About this task: Condense the paragraph beginning "The specific heat and coefficient of expansion" from the passage on amorphous sugars below into a bulleted list that keeps its main facts.

Provided text below:

Amorphous sugars form a glassy matrix under far from equilibrium conditions (i.e., supercooling or supersaturation) [13]. For instance, sugar glass is obtained by cooling the sugar melt to temperatures far below the melting point (Tm) [1] or by greatly concentrating the sugar solution (i.e., aqueous sugar solution) by evaporation, or by freezing the solvent [2, 3]. The glassy sugar matrix restricts the mobility of incorporated biological molecules and the diffusion of active chemicals, effectively preventing the aggregation and gelation of the biological molecules. Understanding the features of such “sugar glasses,” which are already greatly exploited in the food, biology, biochemistry, and pharmaceutical industries [410], is pivotal to further development of those diverse fields. Among the numerous sugar compounds, nonreduced oligosaccharides trehalose (Tre) and sucrose (Suc) are generally accepted as representative stabilizers of biopharmaceutical materials. The structures of these sugars are depicted in Figure 1a and b, respectively.

Figure 1.

Molecular structures of two natural sugars: sucrose (Suc) (a) and trehalose (Tre) (b).

The specific heat and coefficient of expansion of a sugar melt abruptly change across the glass transition [1]. In the glassy state, both values are much closer to the crystalline values than the liquid-state values. The glass transitions of bulk sugar-water mixtures at various concentrations are commonly studied by differential scanning calorimetry (DSC), which detects the glass transition as a change in heat capacity. However, DSC thermograms often contain a problematic overshoot peak caused by a macroscopic dynamic process accompanying structural relaxation at the glass transition, which largely depends on the thermal history of the sample [11]. The temperature dependence of the dynamical behavior of amorphous sugar has been widely studied from a thermodynamic perspective [12].

On the other hand, the preparation dependence of the physical properties of amorphous sugar has also received much attention [1315]. Surana et al. reported that together with aging, the preparation methods (i.e., freeze-drying, spray-drying, dehydration, and melt quenching) largely affect the glass transition temperature (Tg), the enthalpy relaxation behavior, the crystallization behavior, and the water sorption behavior of amorphous trehalose [13, 14]. They also mentioned that water vapor sorption could remove the structural history effects of the amorphous trehalose matrix formed by the dehydration method. More recently, Saxena et al. reported pronounced differences among the water sorption behaviors of amorphous trehalose prepared by different methods (annealing reversal, water sorption-desorption, and heating above Tg) [15]. These results strongly indicate that the properties of amorphous sugar materials are sensitive to water sorption and desorption. The importance of these findings in the pharmaceutical field cannot be overstated.

End of Provided text.
Entries supplied below:

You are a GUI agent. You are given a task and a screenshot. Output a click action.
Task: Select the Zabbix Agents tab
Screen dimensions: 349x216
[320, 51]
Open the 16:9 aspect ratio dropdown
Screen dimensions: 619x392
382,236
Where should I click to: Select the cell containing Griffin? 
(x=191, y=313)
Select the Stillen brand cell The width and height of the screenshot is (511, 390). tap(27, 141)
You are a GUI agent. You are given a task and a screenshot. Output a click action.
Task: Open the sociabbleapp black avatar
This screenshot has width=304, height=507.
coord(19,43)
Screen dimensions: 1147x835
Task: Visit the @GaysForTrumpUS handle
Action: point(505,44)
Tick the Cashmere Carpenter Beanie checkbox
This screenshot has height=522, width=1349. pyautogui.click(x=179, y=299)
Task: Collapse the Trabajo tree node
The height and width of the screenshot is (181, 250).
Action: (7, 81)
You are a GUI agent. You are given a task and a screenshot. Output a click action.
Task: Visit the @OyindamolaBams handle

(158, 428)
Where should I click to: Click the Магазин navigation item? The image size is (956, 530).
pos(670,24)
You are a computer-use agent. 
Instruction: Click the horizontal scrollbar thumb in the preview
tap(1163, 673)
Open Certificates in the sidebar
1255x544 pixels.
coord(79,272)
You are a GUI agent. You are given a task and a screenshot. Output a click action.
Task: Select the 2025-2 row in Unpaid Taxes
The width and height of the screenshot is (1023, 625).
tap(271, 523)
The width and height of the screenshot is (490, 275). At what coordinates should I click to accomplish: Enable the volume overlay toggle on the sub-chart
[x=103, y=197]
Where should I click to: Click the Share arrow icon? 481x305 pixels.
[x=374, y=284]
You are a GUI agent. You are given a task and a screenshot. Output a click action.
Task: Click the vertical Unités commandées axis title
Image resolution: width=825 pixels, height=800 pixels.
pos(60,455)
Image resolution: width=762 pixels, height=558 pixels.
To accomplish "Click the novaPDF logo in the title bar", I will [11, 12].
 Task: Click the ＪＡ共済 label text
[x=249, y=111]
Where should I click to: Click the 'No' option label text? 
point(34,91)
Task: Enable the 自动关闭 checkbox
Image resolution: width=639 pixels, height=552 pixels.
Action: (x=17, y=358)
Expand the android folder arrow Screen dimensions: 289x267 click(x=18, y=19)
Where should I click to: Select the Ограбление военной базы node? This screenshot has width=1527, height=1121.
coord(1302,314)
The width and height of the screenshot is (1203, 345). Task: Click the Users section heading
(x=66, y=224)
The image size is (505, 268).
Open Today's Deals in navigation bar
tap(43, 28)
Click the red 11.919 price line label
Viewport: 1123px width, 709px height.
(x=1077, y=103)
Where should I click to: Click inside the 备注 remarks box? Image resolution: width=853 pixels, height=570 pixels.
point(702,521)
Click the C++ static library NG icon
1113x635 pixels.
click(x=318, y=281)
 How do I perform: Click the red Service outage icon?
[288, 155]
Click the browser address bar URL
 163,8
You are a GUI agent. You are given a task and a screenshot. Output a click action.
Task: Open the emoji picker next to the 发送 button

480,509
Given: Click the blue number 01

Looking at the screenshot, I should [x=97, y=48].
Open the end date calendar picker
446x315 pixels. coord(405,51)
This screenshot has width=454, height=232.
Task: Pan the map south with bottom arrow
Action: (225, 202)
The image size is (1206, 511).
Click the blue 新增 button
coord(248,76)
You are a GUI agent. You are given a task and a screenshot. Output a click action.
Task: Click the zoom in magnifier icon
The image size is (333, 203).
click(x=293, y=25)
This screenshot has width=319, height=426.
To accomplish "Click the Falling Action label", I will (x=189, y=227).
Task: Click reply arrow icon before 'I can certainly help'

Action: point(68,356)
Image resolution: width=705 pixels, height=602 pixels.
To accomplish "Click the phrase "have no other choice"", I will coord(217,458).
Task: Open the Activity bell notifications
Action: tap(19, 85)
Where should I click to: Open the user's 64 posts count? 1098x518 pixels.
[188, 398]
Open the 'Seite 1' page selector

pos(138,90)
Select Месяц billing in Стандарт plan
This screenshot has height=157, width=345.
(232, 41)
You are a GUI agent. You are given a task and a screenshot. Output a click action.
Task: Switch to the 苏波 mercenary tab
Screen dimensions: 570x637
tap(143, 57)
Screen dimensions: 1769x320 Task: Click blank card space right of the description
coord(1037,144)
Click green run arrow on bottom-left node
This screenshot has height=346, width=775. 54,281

End of Entries supplied.

Solved exercise:
- A sugar melt's specific heat and coefficient of expansion change abruptly across the glass transition.
- In the glassy state, both values are much closer to crystalline values than to liquid-state values.
- Differential scanning calorimetry (DSC) is commonly used to study glass transitions of bulk sugar-water mixtures at various concentrations. It detects the transition as a change in heat capacity.
- DSC thermograms often show a problematic overshoot peak. A macroscopic dynamic process that accompanies structural relaxation at the glass transition causes this peak, which largely depends on the sample's thermal history.
- The temperature dependence of amorphous sugar's dynamical behavior has been widely studied from a thermodynamic perspective.